■ AIM OF THE EXERCISE
Write each line exactly as it stands, from the line containing "Task: Open the bookmarks star sidebar panel" through the end of the data.

■ RECORDS FOR THIS TASK
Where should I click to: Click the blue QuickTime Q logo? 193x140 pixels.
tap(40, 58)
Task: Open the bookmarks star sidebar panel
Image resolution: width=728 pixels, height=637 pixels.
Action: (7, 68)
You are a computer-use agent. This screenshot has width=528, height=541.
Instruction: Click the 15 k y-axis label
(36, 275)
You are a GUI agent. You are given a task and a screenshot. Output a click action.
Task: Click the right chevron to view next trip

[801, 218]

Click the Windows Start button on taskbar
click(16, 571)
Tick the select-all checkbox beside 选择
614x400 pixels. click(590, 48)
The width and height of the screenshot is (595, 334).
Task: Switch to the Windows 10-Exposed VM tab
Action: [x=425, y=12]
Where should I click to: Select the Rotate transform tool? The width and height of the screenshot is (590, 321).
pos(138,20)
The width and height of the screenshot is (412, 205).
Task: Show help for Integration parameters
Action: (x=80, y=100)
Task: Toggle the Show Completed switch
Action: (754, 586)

■ TASK RESPONSE
Task: Open the bookmarks star sidebar panel
Image resolution: width=728 pixels, height=637 pixels.
Action: (7, 68)
You are a computer-use agent. This screenshot has width=528, height=541.
Instruction: Click the 15 k y-axis label
(36, 275)
You are a GUI agent. You are given a task and a screenshot. Output a click action.
Task: Click the right chevron to view next trip

[801, 218]

Click the Windows Start button on taskbar
click(16, 571)
Tick the select-all checkbox beside 选择
614x400 pixels. click(590, 48)
The width and height of the screenshot is (595, 334).
Task: Switch to the Windows 10-Exposed VM tab
Action: [x=425, y=12]
Where should I click to: Select the Rotate transform tool? The width and height of the screenshot is (590, 321).
pos(138,20)
The width and height of the screenshot is (412, 205).
Task: Show help for Integration parameters
Action: (x=80, y=100)
Task: Toggle the Show Completed switch
Action: (754, 586)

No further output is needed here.